In vitro covalent binding studies in which xenobiotics are shown to undergo metabolism-dependent covalent binding to macromols. have been commonly used to shed light on the biochem. mechanisms of xenobiotic-induced toxicity. In this paper hepatotoxins and nonhepatotoxins were tested for their proclivity to demonstrate metabolism-dependent covalent binding to macromols. in human liver S-9 fraction (9000 g supernatant) or human hepatocytes, as an extension to previous work that used human liver microsomes published in this journal [Obachet al. (2008) Chem. Res. Toxicol.21, 1814-1822]. In the S-9 fraction, seven out of the nine drugs in each category demonstrated some level of metabolism-dependent covalent binding.
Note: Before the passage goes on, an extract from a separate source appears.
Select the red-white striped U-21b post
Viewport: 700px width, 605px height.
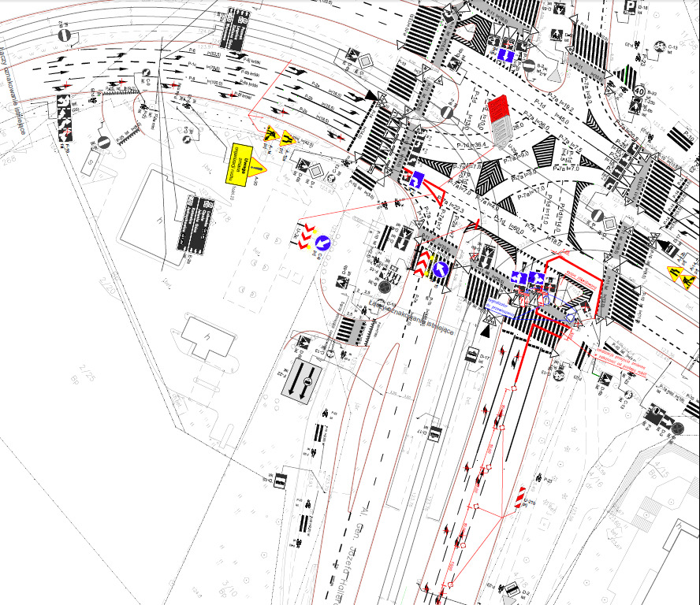point(520,498)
Inclusion of reduced glutathione, cofactors needed by conjugating enzymes, and other parameters (total daily dose and fraction of total intrinsic clearance comprised by covalent binding) improved the ability of the system to sep. hepatotoxins from nonhepatotoxins to a limited extent. Covalent binding in human hepatocytes showed that six out of the nine hepatotoxins and four out of eight nonhepatotoxins demonstrated covalent binding. Taking into account estimates of total daily body burden of covalent binding from the hepatocyte data showed an improvement over other in vitro systems for distinguishing hepatotoxins from nonhepatotoxins; however, this metabolism system still displayed some false positives. Combined with the previous study using liver microsomes, these findings identify the limitations of in vitro covalent binding data for prospective prediction of hepatotoxicity for new drug candidates and highlight the need for a better understanding of the link between drug bioactivation, covalent adduct formation, and toxicity outcomes. Directly relating covalent binding to hepatotoxicity is likely an oversimplification of the process whereby adduct formation ultimately leads to toxicity. Understanding underlying complexities (e.g., which macromols. are important covalent binding targets, interindividual differences in susceptibility, etc.) will be essential to any understanding of the problem of metabolism-dependent hepatotoxicity and predicting toxicity from in vitro experiments

Chemical Research in Toxicology published new progress about Drug metabolism (covalent binding). 40180-04-9 belongs to class benzothiophene, name is 2-(2,3-Dichloro-4-(thiophene-2-carbonyl)phenoxy)acetic acid, and the molecular formula is C13H8Cl2O4S, Computed Properties of 40180-04-9.

Referemce:
Benzothiophene – Wikipedia,
Benzothiophene | C8H6S – PubChem

Bi, Yi-an published the artcileRole of Hepatic Organic Anion Transporter 2 in the Pharmacokinetics of R- and S-Warfarin: In Vitro Studies and Mechanistic Evaluation, Category: benzothiophene, the main research area is warfarin enantiomer liver clearance OAT2 pharmacokinetics pharmacogenomics; CYP2C9; organic anion transporter; pharmacokinetics; physiological based modeling; warfarin.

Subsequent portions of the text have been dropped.